>>>>

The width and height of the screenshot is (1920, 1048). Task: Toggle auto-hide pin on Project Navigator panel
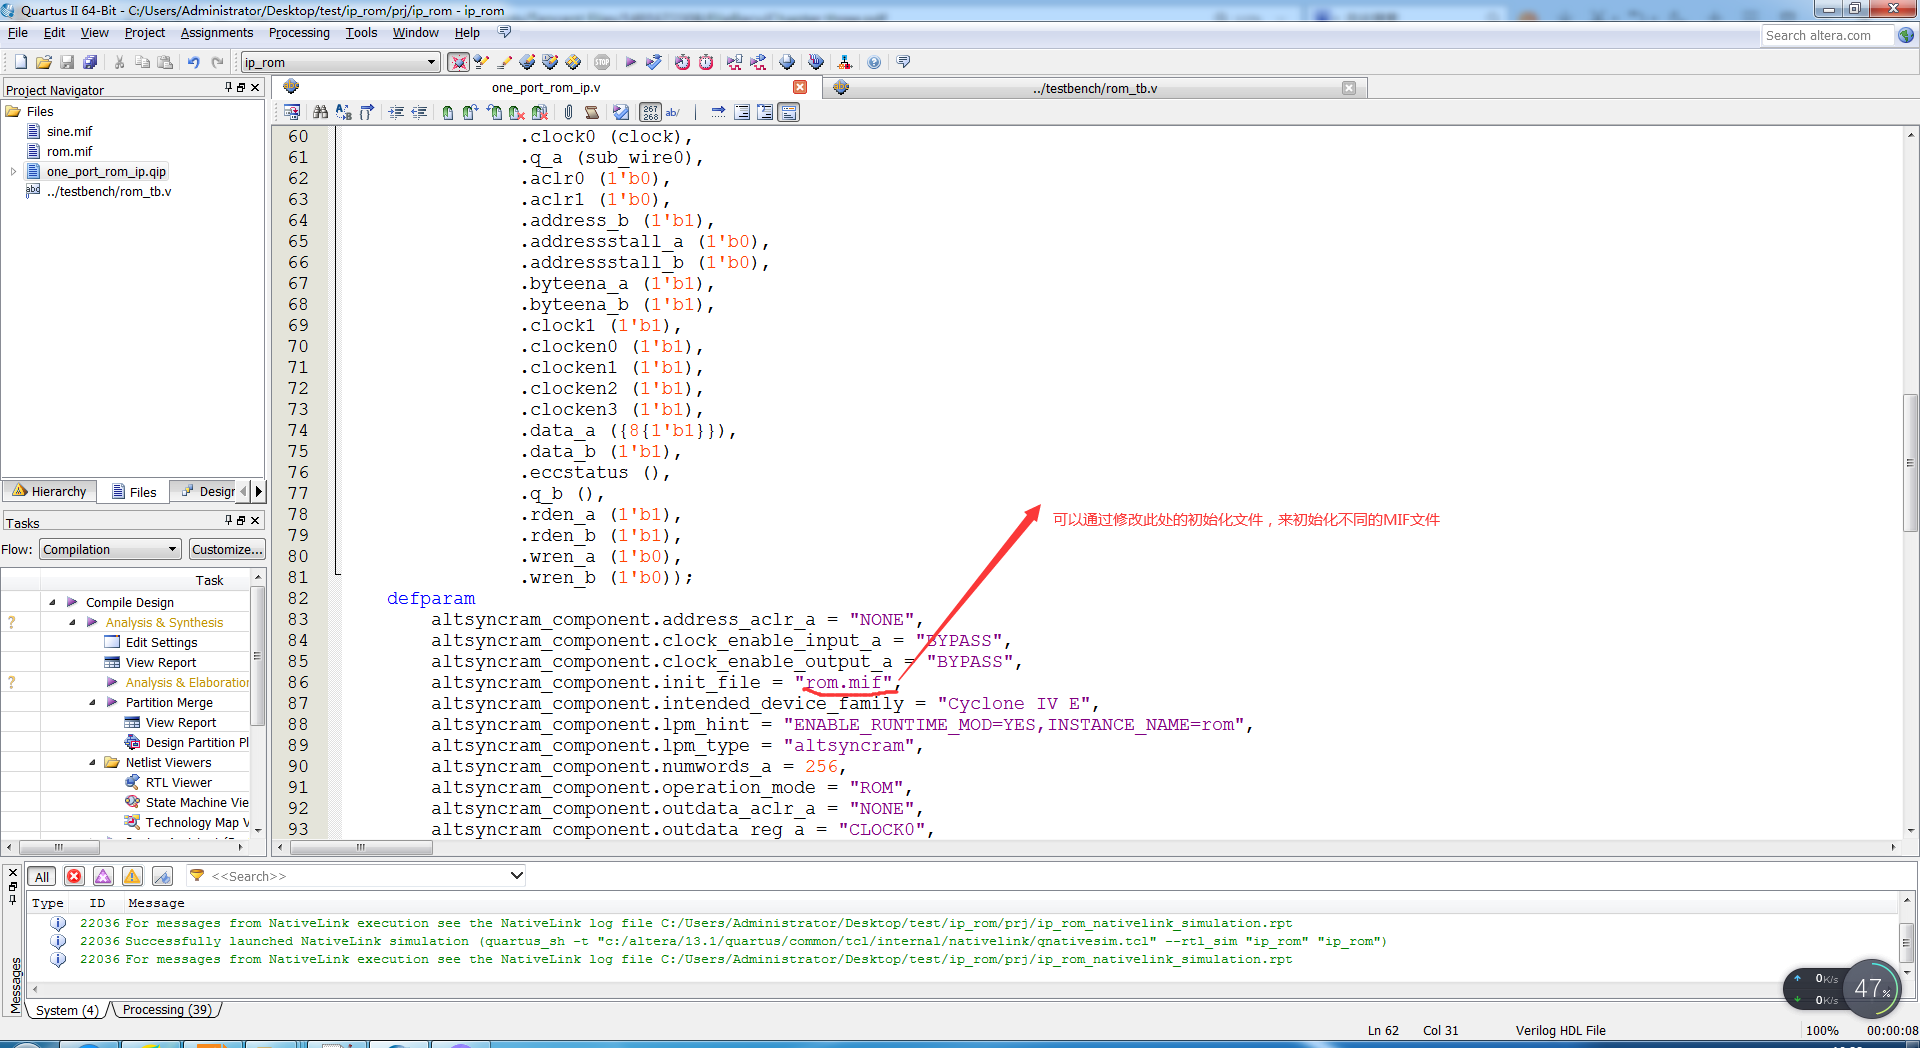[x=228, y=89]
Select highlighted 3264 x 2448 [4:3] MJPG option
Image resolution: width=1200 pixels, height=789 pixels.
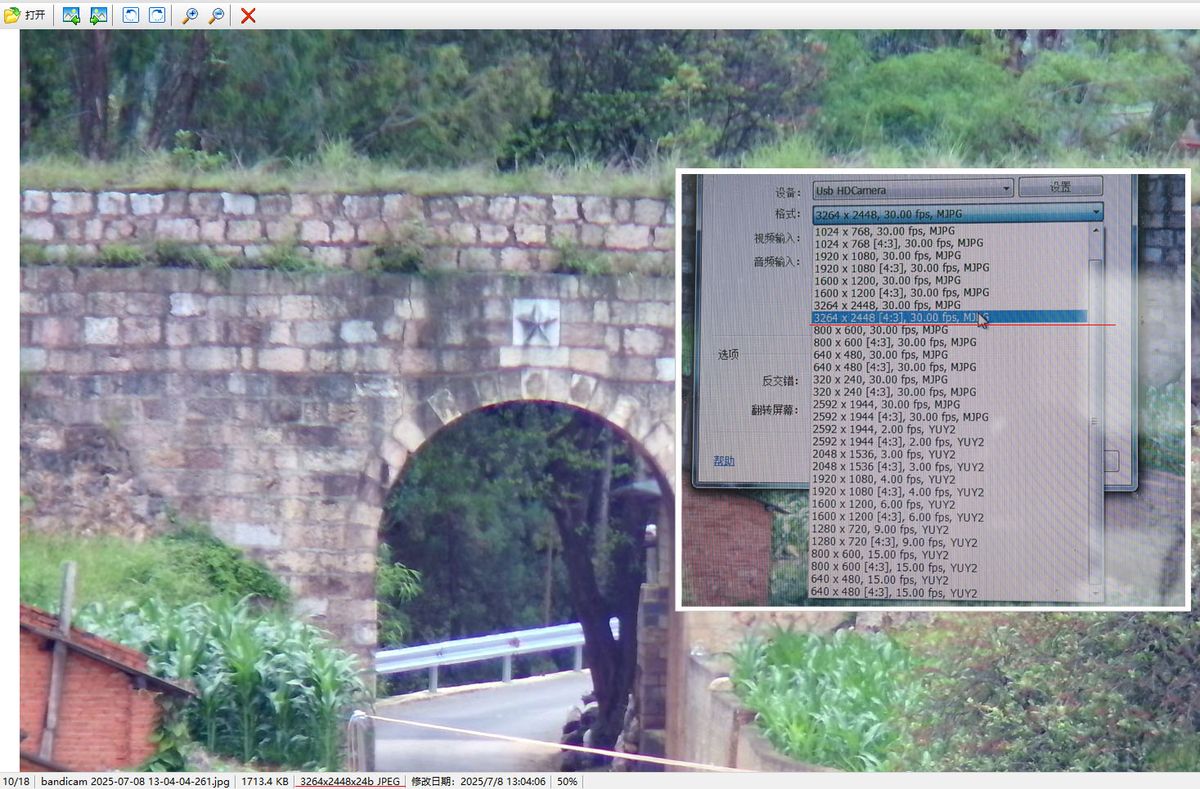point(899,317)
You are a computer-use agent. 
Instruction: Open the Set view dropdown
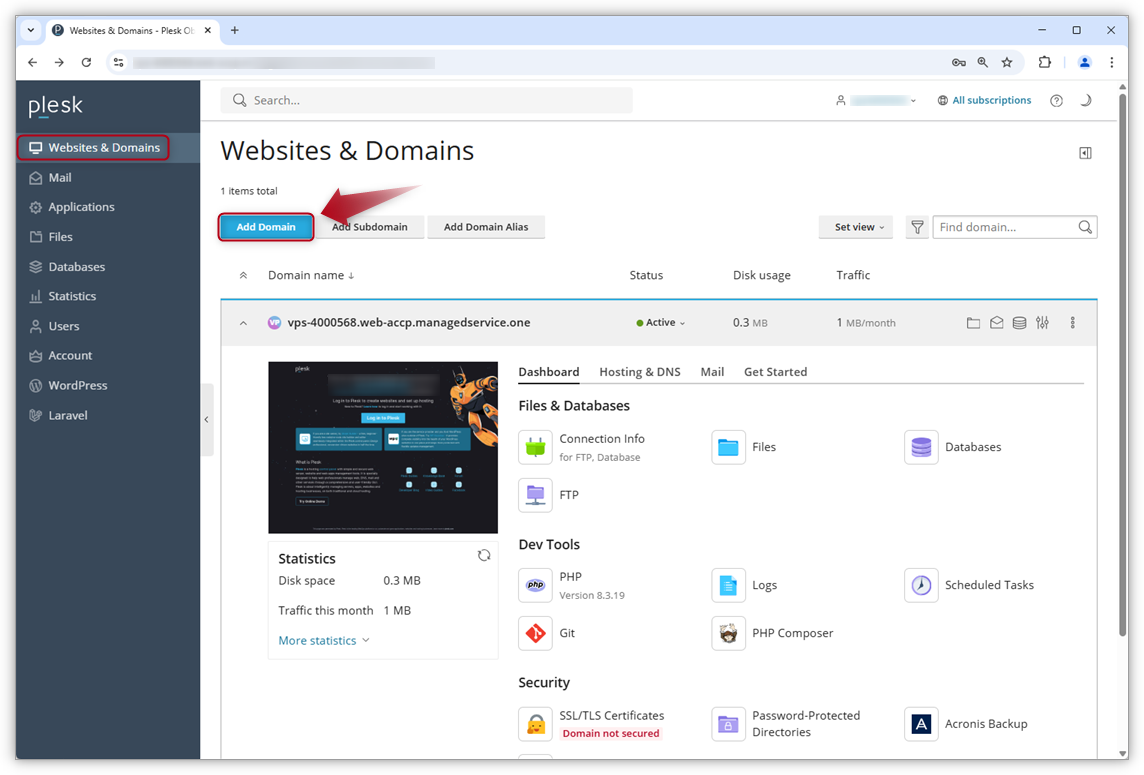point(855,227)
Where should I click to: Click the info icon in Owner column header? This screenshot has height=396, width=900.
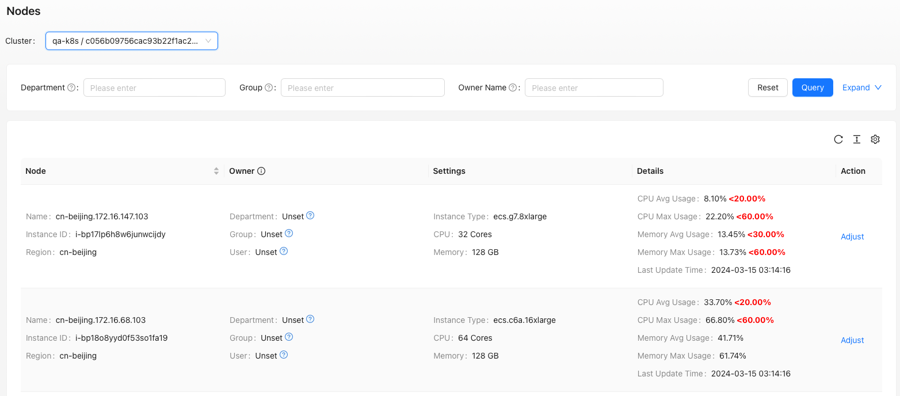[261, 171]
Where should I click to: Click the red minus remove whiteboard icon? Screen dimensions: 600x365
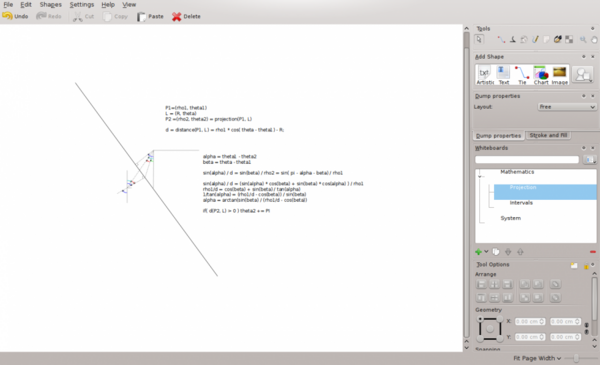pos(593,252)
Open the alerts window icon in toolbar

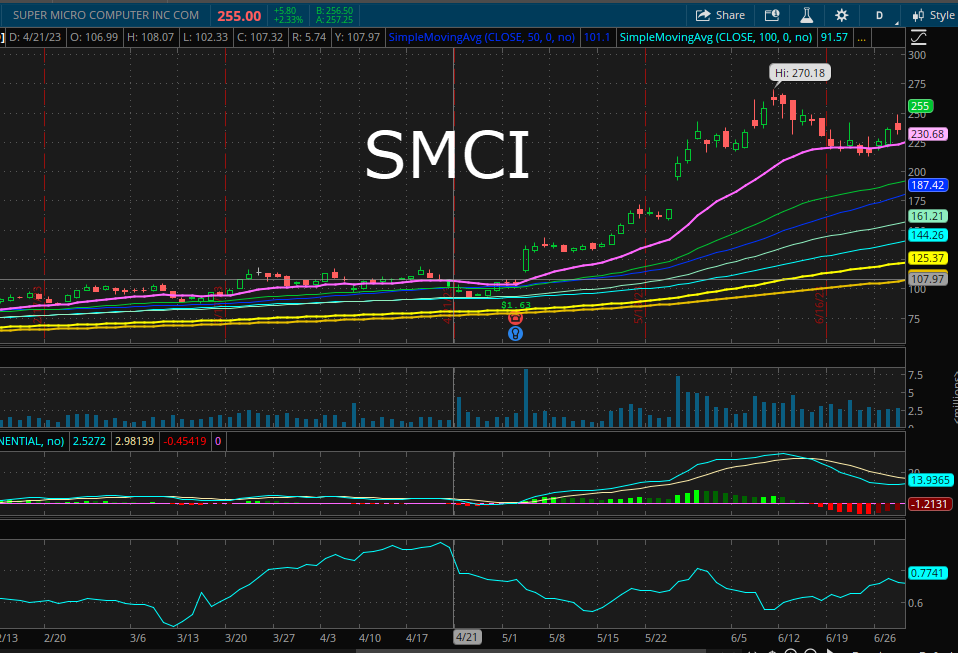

<<<<

• **The exercise**: Recast every line of the items above as a JSON list of strings, one string per line, with blank lines and the pictures left out.

• **Exercise response**:
[
  "The width and height of the screenshot is (1920, 1048). Task: Toggle auto-hide pin on Project Navigator panel",
  "[x=228, y=89]",
  "Select highlighted 3264 x 2448 [4:3] MJPG option",
  "Image resolution: width=1200 pixels, height=789 pixels.",
  "point(899,317)",
  "You are a computer-use agent. ",
  "Instruction: Open the Set view dropdown",
  "point(855,227)",
  "Where should I click to: Click the info icon in Owner column header? This screenshot has height=396, width=900.",
  "[261, 171]",
  "Where should I click to: Click the red minus remove whiteboard icon? Screen dimensions: 600x365",
  "pos(593,252)",
  "Open the alerts window icon in toolbar"
]